Getting error when running inference in multiple GPUs

Hi everyone,
I am trying to run generation on multiple GPUs using codellama-13b model. Below is my code.

model_name = "codellama/CodeLlama-13b-hf"
cache_dir="/remote/CodeLlama/CACHE/"
device = "cuda:3"

max_memory = {
    0: "16GiB",
    2: "16GiB",
    3: "16GiB"
}

tokenizer = AutoTokenizer.from_pretrained(model_name, cache_dir=cache_dir)
config = AutoConfig.from_pretrained(model_name, cache_dir=cache_dir)
with init_empty_weights():
    model = AutoModelForCausalLM.from_config(config)
    device_map = infer_auto_device_map(model, max_memory=max_memory)

model = AutoModelForCausalLM.from_pretrained(
    model_name, cache_dir=cache_dir, device_map=device_map) # what should I add here?
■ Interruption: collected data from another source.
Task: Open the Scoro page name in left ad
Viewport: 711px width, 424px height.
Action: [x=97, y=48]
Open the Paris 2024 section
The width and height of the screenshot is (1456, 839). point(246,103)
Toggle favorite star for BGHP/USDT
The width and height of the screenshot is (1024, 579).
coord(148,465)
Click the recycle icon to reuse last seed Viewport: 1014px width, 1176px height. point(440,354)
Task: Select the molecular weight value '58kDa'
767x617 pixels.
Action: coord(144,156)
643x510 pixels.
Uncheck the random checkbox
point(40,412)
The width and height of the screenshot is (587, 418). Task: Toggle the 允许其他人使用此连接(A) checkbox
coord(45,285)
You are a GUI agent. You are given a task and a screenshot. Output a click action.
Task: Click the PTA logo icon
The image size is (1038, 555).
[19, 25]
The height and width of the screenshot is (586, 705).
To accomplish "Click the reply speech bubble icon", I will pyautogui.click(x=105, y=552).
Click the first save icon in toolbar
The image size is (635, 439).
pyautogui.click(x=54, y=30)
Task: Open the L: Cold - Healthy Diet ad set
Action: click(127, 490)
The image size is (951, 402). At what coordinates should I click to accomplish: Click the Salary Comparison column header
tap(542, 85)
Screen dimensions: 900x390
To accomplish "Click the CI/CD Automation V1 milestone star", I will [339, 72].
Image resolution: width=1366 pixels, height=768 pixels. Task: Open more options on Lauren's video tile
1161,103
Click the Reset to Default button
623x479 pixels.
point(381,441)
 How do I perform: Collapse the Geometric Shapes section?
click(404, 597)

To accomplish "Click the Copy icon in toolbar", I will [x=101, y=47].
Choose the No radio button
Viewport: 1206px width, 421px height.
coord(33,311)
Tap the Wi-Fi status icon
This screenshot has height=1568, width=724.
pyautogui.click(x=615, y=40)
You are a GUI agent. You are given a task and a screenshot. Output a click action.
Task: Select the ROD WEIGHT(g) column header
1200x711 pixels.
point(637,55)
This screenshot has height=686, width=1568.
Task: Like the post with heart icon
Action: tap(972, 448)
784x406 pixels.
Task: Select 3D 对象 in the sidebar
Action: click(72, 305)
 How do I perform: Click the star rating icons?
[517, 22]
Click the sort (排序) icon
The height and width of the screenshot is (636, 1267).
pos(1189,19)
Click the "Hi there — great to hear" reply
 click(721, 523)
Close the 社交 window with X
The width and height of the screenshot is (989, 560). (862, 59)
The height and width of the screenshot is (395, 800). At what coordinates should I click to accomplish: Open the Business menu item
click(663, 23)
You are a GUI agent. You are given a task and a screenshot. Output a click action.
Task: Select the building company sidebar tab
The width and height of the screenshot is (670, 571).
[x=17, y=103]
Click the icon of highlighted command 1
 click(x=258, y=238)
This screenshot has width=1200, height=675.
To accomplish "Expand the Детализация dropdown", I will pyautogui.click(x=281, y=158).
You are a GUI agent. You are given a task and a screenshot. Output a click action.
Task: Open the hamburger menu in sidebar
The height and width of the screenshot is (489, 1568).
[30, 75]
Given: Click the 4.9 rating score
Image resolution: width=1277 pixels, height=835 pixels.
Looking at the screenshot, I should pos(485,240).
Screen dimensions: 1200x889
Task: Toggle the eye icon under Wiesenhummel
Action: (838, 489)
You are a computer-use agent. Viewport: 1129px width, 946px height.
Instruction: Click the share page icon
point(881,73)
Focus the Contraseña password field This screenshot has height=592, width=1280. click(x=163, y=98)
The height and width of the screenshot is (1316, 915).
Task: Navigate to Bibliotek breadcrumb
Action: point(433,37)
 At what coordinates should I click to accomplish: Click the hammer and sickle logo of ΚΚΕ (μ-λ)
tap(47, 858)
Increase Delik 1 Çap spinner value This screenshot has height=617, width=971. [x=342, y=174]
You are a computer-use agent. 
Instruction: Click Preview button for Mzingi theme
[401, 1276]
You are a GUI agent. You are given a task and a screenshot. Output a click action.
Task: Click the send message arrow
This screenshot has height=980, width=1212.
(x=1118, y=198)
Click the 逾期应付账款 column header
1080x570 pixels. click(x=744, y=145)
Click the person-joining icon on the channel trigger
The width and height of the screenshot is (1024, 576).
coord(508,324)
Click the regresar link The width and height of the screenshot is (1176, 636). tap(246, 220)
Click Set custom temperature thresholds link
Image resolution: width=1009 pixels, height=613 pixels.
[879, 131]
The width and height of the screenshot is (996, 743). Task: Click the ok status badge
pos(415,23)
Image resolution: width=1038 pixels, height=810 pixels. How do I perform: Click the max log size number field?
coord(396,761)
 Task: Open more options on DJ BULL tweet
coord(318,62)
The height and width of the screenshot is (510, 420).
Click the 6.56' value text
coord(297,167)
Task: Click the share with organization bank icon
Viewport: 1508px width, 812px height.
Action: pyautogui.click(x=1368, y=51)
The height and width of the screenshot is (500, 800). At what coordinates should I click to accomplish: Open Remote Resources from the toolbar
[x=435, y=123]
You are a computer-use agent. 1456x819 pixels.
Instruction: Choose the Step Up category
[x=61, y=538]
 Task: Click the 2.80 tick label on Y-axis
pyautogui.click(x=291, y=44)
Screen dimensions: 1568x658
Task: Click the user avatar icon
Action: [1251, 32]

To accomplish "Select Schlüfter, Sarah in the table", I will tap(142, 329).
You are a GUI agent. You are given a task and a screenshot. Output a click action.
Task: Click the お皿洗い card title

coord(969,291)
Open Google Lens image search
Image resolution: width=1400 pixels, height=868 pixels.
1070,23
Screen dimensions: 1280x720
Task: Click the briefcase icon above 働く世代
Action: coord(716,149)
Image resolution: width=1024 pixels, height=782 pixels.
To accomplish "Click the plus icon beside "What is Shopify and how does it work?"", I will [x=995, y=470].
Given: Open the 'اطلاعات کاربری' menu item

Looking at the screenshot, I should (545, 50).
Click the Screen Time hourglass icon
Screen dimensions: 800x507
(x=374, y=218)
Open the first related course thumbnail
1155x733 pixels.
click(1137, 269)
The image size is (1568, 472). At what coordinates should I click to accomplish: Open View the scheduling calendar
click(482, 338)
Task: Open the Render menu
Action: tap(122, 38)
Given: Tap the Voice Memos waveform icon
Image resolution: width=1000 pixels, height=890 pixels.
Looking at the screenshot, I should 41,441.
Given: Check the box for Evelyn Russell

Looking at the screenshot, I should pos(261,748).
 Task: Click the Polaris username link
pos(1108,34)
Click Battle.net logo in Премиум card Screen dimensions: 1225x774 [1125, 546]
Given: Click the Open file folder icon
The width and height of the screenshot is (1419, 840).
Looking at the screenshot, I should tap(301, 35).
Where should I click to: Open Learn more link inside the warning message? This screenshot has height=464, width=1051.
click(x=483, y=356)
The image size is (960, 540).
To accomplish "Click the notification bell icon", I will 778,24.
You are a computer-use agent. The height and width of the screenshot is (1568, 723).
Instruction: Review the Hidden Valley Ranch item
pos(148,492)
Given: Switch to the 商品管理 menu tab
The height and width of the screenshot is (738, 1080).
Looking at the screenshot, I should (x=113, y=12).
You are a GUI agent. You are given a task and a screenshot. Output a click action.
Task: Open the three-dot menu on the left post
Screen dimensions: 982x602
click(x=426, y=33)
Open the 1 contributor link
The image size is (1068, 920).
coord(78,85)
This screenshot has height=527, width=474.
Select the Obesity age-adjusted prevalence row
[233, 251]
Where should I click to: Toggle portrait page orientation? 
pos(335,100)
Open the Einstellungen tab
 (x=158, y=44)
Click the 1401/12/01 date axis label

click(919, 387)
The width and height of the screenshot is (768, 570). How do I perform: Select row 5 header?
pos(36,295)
prompt = "Explain following Verilog code: \n" + code
input_ids = tokenizer(prompt, return_tensors="pt").input_ids.to(device)
outputs = model.generate(
    input_ids,
    temperature=1,
    top_k=50,
    top_p=1,
    repetition_penalty=1.1,
    max_new_tokens=500,
    min_new_tokens=3,
    pad_token_id=tokenizer.eos_token_id,
    do_sample=True,
    num_return_sequences=20
)
samples = [tokenizer.decode(output) for output in outputs]
print("Completion: \n", samples[0])

When using multi GPU device_map…
If I don’t set model.to(device) it shows torch.cuda.OutOfMemoryError:.
If I set model.to(device) it shows the below error.

RuntimeError: Expected all tensors to be on the same device, \
but found at least two devices, cuda:0 and cuda:3! \
(when checking argument for argument index in method wrapper_CUDA__index_select)

I have a few questions.
Do I need to set model.to(device) if I use device_map dict?
What happens when I use the device as "cuda" and not as "cuda:[0-9]", is the model only going to "cuda:0"?
When using multi GPU what should I do to the tokens? Send them to one GPU or don’t send them to a GPU

tokenizer(prompt, return_tensors="pt").input_ids.to(device)

Thank you